Exercise aim -> Can you recast every line of the records below as a numbered list, leaving out the blank lines?

START Data to examine

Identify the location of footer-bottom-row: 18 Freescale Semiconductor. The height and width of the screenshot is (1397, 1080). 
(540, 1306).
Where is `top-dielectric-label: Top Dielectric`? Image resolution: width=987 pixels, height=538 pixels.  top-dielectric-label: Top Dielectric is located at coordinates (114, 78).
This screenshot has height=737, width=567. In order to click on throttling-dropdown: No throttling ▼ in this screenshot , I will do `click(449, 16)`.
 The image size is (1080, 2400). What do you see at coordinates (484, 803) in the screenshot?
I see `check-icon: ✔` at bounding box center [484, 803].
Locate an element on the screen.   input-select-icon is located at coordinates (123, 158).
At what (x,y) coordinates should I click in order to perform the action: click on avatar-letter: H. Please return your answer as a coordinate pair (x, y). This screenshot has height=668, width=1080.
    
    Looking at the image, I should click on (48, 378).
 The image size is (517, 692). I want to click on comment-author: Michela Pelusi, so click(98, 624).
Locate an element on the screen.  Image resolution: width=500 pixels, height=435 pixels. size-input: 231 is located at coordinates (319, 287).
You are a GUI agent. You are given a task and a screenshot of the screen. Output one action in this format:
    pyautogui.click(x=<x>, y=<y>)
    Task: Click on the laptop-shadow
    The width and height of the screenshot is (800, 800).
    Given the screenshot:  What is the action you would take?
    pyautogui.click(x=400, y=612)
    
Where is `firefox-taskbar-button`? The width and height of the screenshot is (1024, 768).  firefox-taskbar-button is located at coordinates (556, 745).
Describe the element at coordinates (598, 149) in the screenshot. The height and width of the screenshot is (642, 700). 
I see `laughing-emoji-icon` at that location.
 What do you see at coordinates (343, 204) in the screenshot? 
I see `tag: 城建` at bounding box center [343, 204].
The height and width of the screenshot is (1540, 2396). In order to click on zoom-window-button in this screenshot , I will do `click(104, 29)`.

END Data to examine

Result of this task ->
1. Identify the location of footer-bottom-row: 18 Freescale Semiconductor. The height and width of the screenshot is (1397, 1080). 
2. (540, 1306).
3. Where is `top-dielectric-label: Top Dielectric`? Image resolution: width=987 pixels, height=538 pixels.  top-dielectric-label: Top Dielectric is located at coordinates (114, 78).
4. This screenshot has height=737, width=567. In order to click on throttling-dropdown: No throttling ▼ in this screenshot , I will do `click(449, 16)`.
5.  The image size is (1080, 2400). What do you see at coordinates (484, 803) in the screenshot?
6. I see `check-icon: ✔` at bounding box center [484, 803].
7. Locate an element on the screen.   input-select-icon is located at coordinates (123, 158).
8. At what (x,y) coordinates should I click in order to perform the action: click on avatar-letter: H. Please return your answer as a coordinate pair (x, y). This screenshot has height=668, width=1080.
9.     Looking at the image, I should click on (48, 378).
10.  The image size is (517, 692). I want to click on comment-author: Michela Pelusi, so click(98, 624).
11. Locate an element on the screen.  Image resolution: width=500 pixels, height=435 pixels. size-input: 231 is located at coordinates (319, 287).
12. You are a GUI agent. You are given a task and a screenshot of the screen. Output one action in this format:
13.     pyautogui.click(x=<x>, y=<y>)
14.     Task: Click on the laptop-shadow
15.     The width and height of the screenshot is (800, 800).
16.     Given the screenshot:  What is the action you would take?
17.     pyautogui.click(x=400, y=612)
18. Where is `firefox-taskbar-button`? The width and height of the screenshot is (1024, 768).  firefox-taskbar-button is located at coordinates (556, 745).
19. Describe the element at coordinates (598, 149) in the screenshot. The height and width of the screenshot is (642, 700). 
20. I see `laughing-emoji-icon` at that location.
21.  What do you see at coordinates (343, 204) in the screenshot? 
22. I see `tag: 城建` at bounding box center [343, 204].
23. The height and width of the screenshot is (1540, 2396). In order to click on zoom-window-button in this screenshot , I will do `click(104, 29)`.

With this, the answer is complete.